• **EXERCISE DETAILS**
Can you take the data from the line with "This screenshot has width=861, height=861." to the line with "coord(726,140)", change "audio track" to "sound track", and return only those lines with everything else left as it is?

• **PROVIDED RECORDS**
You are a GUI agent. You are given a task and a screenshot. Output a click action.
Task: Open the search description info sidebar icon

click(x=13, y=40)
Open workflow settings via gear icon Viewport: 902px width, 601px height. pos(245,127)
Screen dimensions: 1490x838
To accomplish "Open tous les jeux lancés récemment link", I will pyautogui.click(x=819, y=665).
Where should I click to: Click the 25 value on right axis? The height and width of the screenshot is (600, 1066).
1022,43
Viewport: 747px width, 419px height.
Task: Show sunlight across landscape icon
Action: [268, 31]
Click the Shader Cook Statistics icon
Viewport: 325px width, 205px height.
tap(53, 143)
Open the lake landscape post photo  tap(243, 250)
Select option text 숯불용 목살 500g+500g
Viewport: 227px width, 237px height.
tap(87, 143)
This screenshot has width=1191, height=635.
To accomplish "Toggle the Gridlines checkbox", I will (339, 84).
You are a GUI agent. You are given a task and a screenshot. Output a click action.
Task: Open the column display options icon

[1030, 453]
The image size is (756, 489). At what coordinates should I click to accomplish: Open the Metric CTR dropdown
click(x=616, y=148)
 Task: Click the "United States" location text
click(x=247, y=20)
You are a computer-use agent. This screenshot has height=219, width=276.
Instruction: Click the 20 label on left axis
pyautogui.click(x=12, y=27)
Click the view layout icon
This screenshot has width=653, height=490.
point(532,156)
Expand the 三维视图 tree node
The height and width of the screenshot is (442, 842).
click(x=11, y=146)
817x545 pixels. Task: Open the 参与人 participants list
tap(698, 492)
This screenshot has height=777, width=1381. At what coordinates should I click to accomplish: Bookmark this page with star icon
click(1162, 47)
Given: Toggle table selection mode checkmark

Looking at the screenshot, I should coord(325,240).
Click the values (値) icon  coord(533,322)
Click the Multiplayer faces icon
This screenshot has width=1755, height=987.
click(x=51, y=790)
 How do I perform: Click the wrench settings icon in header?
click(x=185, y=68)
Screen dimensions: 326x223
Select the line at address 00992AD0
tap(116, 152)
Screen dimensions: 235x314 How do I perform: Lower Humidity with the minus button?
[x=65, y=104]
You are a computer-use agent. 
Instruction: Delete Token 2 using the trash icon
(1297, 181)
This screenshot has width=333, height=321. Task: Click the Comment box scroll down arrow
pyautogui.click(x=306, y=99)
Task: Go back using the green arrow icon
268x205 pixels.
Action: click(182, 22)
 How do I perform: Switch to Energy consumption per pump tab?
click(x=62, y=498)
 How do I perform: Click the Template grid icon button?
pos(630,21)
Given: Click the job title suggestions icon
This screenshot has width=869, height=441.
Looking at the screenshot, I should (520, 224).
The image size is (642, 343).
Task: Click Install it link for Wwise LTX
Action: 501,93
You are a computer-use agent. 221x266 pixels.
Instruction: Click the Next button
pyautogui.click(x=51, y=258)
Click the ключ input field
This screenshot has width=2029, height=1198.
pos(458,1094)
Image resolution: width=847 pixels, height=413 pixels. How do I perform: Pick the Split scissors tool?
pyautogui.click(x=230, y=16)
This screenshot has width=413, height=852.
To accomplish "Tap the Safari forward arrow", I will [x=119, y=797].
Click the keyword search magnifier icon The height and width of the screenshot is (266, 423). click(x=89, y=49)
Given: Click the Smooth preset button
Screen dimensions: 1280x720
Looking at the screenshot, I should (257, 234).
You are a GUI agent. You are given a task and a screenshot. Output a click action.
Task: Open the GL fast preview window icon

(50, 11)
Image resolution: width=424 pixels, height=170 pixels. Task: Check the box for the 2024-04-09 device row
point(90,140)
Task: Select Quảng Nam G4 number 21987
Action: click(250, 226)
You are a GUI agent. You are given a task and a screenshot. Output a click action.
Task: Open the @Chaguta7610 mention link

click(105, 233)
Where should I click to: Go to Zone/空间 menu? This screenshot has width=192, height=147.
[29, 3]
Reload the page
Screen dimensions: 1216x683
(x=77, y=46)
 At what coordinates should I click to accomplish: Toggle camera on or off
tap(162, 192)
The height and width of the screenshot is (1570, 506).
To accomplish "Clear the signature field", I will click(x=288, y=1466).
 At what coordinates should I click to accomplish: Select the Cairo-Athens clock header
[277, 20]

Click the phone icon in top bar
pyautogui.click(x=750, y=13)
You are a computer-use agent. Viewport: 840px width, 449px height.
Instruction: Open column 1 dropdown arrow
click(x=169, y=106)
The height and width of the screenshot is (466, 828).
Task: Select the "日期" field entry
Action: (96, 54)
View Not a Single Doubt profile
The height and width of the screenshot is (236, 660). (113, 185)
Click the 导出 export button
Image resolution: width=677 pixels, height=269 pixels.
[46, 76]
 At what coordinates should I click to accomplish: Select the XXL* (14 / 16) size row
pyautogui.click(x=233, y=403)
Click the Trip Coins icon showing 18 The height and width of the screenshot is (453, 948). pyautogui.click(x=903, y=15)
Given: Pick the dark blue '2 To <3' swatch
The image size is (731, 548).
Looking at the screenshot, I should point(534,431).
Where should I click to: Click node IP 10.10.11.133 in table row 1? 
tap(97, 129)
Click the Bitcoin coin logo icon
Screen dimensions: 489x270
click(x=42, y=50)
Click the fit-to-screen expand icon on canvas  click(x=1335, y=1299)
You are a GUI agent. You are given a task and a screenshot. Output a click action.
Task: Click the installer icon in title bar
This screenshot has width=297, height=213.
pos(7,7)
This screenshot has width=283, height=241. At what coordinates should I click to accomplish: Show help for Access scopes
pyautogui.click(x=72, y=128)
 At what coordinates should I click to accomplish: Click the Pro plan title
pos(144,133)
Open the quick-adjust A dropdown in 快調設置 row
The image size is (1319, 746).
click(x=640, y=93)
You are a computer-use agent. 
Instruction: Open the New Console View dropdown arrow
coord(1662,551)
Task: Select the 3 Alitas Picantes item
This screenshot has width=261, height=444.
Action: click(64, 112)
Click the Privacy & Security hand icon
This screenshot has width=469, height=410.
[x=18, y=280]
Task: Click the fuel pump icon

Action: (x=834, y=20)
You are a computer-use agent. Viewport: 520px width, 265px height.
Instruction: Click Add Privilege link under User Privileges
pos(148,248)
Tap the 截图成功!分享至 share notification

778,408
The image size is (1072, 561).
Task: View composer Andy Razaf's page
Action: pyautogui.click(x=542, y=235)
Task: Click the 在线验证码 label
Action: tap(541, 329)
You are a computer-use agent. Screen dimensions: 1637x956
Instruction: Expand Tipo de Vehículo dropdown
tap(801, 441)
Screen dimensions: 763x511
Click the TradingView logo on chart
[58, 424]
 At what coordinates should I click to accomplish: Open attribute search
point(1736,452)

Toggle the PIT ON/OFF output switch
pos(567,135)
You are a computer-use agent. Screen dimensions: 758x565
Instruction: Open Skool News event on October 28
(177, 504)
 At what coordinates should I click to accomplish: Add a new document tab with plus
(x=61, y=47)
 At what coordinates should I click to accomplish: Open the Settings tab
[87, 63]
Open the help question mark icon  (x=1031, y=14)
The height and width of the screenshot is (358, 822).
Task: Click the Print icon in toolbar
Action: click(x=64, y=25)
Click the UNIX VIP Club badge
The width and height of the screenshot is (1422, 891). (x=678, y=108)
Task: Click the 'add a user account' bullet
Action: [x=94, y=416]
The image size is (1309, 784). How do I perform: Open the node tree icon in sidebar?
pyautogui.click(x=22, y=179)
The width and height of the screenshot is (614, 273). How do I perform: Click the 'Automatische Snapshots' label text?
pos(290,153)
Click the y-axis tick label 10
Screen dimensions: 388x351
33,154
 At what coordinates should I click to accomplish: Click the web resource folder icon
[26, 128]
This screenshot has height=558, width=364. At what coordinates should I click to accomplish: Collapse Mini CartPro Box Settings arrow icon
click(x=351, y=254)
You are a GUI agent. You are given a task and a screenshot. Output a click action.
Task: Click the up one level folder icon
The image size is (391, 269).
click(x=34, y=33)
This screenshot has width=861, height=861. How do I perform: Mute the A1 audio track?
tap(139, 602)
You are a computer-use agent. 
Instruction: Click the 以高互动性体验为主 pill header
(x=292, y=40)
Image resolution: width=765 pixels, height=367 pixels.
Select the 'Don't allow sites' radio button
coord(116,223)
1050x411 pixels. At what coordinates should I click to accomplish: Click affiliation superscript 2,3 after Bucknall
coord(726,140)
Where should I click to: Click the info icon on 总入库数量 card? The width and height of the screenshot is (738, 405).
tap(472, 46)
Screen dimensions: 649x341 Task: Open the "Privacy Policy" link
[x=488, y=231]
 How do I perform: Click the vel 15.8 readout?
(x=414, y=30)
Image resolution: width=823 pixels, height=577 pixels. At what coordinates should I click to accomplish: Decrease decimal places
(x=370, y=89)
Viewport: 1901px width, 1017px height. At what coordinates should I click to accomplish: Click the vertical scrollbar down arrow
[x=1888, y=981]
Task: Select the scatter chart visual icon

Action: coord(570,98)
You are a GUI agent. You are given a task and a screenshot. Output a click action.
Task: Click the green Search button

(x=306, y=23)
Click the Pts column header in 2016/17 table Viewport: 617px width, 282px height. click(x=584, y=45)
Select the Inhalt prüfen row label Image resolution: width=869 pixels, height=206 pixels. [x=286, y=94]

• **EXPECTED OUTPUT**
This screenshot has width=861, height=861. How do I perform: Mute the A1 sound track?
tap(139, 602)
You are a computer-use agent. 
Instruction: Click the 以高互动性体验为主 pill header
(x=292, y=40)
Image resolution: width=765 pixels, height=367 pixels.
Select the 'Don't allow sites' radio button
coord(116,223)
1050x411 pixels. At what coordinates should I click to accomplish: Click affiliation superscript 2,3 after Bucknall
coord(726,140)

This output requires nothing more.